PROBLEM REQUIREMENTS = Quote the entries below from the line with "Click the clear" through the line with "height=626, width=678. point(192,30)", both ends included, and only those lines.

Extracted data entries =
+++++
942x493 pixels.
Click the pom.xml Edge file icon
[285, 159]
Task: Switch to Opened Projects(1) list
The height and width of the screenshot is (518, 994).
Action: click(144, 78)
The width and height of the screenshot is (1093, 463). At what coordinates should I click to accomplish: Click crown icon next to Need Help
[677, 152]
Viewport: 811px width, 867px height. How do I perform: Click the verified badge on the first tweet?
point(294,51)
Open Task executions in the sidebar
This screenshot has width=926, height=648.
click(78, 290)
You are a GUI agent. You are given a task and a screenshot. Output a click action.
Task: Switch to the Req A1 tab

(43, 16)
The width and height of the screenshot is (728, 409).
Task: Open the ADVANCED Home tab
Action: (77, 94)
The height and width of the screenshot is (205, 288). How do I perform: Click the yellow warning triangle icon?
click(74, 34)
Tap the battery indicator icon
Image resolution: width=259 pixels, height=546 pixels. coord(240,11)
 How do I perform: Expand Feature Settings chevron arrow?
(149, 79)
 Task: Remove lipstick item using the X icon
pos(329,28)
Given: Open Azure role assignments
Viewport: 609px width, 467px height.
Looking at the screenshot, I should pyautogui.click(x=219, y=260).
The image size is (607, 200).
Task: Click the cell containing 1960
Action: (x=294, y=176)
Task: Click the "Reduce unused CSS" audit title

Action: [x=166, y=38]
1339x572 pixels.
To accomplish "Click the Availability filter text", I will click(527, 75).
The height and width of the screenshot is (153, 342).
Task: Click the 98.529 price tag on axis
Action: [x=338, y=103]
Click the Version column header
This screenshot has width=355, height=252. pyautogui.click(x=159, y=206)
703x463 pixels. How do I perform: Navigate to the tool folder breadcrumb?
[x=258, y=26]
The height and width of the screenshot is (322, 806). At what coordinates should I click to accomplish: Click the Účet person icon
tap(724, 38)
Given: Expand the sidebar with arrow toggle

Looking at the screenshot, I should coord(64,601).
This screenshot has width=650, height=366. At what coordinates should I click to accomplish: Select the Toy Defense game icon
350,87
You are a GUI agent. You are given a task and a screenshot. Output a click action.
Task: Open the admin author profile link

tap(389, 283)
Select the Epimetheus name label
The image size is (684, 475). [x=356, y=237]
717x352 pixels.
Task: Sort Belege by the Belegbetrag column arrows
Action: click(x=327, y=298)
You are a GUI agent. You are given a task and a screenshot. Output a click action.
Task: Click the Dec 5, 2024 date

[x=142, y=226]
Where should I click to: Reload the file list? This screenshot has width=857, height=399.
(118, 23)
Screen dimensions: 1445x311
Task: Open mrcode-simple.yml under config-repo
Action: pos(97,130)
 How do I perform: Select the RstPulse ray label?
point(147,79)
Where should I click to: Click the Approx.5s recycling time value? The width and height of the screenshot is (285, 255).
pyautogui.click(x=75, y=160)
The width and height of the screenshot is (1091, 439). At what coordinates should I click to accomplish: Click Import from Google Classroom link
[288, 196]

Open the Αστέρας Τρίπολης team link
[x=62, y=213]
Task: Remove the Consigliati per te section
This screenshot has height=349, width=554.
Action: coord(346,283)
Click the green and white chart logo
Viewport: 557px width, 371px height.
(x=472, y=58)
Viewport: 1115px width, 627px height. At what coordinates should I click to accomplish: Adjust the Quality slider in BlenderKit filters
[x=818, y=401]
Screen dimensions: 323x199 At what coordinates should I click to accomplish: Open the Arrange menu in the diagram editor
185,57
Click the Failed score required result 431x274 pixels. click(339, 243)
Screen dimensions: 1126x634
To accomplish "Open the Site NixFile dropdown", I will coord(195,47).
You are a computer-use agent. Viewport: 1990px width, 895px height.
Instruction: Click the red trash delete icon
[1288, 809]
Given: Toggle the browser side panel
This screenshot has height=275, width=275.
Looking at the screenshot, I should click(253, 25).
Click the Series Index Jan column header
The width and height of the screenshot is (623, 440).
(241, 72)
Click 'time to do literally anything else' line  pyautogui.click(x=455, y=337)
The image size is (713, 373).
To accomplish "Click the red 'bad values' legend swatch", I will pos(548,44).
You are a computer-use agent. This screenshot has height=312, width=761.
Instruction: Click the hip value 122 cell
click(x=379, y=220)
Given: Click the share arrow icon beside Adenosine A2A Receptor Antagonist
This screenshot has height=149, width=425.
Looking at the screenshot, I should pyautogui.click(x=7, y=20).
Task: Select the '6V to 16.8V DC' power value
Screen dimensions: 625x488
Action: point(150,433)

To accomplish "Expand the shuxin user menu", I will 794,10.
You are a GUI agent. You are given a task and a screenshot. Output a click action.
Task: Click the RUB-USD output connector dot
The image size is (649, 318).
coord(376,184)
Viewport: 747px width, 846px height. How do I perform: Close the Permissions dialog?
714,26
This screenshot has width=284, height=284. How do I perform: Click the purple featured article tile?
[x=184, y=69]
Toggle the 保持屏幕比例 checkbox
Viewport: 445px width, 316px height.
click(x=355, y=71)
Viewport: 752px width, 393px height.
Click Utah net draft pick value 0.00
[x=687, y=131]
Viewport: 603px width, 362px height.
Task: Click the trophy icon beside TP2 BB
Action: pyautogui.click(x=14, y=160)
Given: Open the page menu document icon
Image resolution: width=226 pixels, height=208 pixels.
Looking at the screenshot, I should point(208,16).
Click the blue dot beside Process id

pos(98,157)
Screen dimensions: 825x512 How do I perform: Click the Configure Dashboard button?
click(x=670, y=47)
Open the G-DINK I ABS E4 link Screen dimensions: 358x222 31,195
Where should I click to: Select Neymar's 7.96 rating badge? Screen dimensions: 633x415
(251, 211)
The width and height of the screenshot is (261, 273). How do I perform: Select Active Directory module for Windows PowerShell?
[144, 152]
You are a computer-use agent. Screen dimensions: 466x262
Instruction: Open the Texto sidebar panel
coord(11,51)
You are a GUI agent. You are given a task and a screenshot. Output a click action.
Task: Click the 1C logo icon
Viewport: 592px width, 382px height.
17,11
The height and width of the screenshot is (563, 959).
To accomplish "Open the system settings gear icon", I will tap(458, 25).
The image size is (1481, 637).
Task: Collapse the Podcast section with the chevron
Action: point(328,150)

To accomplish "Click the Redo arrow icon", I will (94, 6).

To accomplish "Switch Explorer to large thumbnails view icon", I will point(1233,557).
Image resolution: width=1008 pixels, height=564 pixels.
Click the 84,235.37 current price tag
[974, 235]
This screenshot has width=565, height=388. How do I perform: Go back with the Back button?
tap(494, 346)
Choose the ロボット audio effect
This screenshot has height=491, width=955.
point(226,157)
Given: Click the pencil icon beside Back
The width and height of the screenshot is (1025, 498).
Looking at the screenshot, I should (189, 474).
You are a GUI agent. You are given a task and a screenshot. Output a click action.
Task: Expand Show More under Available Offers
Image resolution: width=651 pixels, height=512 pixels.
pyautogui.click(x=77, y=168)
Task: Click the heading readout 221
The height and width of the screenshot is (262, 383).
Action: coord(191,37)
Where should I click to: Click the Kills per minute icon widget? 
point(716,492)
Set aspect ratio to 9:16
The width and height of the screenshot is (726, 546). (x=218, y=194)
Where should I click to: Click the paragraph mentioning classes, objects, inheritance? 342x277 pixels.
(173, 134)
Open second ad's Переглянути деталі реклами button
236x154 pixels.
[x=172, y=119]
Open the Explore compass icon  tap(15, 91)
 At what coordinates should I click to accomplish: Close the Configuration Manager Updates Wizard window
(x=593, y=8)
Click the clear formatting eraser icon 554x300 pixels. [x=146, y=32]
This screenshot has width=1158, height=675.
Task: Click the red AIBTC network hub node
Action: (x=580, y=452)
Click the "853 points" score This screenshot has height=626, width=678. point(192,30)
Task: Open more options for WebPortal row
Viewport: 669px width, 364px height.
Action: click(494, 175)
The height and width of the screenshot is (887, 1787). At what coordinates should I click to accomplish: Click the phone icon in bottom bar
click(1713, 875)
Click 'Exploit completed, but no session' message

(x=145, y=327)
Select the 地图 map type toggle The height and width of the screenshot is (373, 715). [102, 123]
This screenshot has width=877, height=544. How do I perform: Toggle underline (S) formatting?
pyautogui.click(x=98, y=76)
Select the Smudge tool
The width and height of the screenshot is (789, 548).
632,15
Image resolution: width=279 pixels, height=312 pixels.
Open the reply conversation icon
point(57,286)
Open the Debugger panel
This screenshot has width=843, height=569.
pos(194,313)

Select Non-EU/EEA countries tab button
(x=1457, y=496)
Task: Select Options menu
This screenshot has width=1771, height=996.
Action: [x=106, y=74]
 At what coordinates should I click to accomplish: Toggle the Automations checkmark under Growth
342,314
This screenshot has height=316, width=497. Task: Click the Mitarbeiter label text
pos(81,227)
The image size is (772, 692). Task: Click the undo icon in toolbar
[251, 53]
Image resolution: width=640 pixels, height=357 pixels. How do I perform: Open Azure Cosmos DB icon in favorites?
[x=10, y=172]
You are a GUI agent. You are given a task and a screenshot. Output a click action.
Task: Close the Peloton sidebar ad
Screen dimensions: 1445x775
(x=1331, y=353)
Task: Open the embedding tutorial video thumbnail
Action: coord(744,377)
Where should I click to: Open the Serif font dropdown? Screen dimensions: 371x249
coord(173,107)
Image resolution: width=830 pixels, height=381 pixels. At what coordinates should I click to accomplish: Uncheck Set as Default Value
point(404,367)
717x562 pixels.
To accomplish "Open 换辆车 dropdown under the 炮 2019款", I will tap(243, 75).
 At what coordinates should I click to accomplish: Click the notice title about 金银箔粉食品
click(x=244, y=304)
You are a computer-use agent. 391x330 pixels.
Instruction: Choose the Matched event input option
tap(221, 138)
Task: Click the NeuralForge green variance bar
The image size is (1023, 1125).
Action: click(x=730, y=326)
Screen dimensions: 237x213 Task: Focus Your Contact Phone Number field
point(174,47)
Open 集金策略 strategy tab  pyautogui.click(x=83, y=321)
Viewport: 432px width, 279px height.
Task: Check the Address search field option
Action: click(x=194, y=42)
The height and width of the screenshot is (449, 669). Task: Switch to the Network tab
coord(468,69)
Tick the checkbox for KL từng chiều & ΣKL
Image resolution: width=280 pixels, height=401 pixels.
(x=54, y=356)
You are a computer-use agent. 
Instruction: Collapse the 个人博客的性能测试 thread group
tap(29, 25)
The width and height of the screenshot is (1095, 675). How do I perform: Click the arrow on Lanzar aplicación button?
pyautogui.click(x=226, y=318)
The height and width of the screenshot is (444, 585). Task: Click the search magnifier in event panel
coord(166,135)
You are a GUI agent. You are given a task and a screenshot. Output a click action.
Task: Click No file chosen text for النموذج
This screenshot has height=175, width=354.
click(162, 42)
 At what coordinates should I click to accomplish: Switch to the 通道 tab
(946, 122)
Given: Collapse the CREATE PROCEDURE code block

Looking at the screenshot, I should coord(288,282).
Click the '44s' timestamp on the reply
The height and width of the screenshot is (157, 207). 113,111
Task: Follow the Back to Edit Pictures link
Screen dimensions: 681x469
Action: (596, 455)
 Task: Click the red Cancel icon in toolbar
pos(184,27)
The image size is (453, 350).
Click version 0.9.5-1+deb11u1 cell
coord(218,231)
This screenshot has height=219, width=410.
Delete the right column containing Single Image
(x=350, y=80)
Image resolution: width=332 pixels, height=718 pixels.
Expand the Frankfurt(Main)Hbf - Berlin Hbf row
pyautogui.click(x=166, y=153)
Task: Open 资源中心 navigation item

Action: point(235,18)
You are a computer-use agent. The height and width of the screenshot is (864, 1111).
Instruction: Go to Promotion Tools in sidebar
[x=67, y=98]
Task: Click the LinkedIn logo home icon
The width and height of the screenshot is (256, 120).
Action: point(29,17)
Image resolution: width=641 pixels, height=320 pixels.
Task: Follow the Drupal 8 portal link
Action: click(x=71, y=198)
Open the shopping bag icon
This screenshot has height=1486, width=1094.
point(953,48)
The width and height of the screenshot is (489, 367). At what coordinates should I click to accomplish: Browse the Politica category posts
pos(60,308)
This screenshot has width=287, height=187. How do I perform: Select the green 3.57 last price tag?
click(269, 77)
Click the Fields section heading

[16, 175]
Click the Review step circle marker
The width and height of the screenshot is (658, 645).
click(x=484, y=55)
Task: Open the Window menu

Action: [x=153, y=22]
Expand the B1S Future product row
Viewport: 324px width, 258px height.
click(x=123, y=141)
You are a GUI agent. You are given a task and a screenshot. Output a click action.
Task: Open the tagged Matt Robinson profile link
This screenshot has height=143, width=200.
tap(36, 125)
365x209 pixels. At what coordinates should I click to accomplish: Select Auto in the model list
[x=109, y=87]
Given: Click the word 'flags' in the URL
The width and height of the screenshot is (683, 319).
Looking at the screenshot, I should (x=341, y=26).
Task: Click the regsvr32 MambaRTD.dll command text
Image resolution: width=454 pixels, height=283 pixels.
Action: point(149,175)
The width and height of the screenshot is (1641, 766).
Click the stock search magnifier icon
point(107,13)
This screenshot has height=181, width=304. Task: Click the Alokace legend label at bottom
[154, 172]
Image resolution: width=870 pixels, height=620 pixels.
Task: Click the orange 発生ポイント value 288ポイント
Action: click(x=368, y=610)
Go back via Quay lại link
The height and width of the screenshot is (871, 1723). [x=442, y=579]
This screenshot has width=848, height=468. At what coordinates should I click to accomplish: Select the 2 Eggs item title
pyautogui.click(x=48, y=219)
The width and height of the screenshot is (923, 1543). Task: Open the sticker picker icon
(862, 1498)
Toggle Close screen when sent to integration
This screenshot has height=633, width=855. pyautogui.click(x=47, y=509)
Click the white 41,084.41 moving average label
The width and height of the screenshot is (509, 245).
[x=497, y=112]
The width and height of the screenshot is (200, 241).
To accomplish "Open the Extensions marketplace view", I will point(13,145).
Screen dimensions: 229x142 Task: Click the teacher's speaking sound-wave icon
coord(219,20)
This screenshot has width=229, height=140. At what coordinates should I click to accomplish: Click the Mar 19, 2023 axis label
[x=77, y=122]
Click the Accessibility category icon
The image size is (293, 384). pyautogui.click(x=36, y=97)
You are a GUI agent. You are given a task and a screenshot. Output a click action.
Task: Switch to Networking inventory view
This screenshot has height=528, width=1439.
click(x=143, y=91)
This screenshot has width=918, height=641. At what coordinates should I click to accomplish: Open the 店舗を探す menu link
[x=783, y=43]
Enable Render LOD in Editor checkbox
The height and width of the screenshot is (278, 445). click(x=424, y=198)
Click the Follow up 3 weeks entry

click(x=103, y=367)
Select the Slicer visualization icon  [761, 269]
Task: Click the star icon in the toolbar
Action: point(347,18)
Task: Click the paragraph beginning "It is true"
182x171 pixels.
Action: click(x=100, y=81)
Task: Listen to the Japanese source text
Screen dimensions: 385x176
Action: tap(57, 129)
+++++
RESPONSE BOX =
Click the clear formatting eraser icon 554x300 pixels. [x=146, y=32]
This screenshot has width=1158, height=675.
Task: Click the red AIBTC network hub node
Action: (x=580, y=452)
Click the "853 points" score This screenshot has height=626, width=678. point(192,30)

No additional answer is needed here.